- Your task -
Starting at the line below that contains "Jump to last record in navigator" and ending with the line that contains "click(x=447, y=15)", recast those lines as a Markdown table with the columns No. and Line, numbering each line and leaving out blank lines.

+---+

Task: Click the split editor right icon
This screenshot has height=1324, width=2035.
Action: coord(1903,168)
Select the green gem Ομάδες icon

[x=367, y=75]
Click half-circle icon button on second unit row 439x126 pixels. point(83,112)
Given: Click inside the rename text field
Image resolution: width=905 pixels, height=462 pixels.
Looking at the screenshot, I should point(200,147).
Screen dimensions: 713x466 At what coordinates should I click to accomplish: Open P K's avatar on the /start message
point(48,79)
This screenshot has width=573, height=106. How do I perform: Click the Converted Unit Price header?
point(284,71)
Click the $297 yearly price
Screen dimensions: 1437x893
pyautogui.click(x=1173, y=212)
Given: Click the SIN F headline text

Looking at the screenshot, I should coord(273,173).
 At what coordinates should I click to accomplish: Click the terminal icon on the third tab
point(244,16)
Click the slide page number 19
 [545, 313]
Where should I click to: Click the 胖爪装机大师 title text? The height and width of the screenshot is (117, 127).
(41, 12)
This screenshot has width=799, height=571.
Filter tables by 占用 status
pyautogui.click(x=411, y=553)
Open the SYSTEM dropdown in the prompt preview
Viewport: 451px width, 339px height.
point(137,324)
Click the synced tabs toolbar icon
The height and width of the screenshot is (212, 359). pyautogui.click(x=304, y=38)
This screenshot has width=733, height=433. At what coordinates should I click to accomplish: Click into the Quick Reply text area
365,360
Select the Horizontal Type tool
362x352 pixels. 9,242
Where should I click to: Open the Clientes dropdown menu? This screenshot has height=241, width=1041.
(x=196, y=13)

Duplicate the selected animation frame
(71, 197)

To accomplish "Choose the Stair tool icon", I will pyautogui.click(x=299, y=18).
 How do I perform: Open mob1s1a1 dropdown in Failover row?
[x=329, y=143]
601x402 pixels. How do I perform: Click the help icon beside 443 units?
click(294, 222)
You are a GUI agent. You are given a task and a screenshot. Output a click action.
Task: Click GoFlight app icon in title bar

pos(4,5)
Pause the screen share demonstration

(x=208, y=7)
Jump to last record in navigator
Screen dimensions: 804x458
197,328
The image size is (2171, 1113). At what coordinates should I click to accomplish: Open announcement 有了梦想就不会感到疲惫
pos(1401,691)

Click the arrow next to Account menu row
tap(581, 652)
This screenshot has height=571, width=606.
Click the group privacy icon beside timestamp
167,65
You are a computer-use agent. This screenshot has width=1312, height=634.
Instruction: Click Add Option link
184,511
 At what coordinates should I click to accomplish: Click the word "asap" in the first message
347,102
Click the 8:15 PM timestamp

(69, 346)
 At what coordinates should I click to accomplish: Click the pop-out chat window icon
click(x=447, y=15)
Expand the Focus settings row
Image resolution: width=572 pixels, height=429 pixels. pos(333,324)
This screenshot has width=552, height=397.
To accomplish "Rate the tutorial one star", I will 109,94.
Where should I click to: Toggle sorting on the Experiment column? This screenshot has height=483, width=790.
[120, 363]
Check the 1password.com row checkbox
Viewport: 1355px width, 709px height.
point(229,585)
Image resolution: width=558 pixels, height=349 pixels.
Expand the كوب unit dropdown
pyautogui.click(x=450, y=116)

+---+

- Exercise answer -
| No. | Line |
|---|---|
| 1 | Jump to last record in navigator |
| 2 | Screen dimensions: 804x458 |
| 3 | 197,328 |
| 4 | The image size is (2171, 1113). At what coordinates should I click to accomplish: Open announcement 有了梦想就不会感到疲惫 |
| 5 | pos(1401,691) |
| 6 | Click the arrow next to Account menu row |
| 7 | tap(581, 652) |
| 8 | This screenshot has height=571, width=606. |
| 9 | Click the group privacy icon beside timestamp |
| 10 | 167,65 |
| 11 | You are a computer-use agent. This screenshot has width=1312, height=634. |
| 12 | Instruction: Click Add Option link |
| 13 | 184,511 |
| 14 |  At what coordinates should I click to accomplish: Click the word "asap" in the first message |
| 15 | 347,102 |
| 16 | Click the 8:15 PM timestamp |
| 17 | (69, 346) |
| 18 |  At what coordinates should I click to accomplish: Click the pop-out chat window icon |
| 19 | click(x=447, y=15) |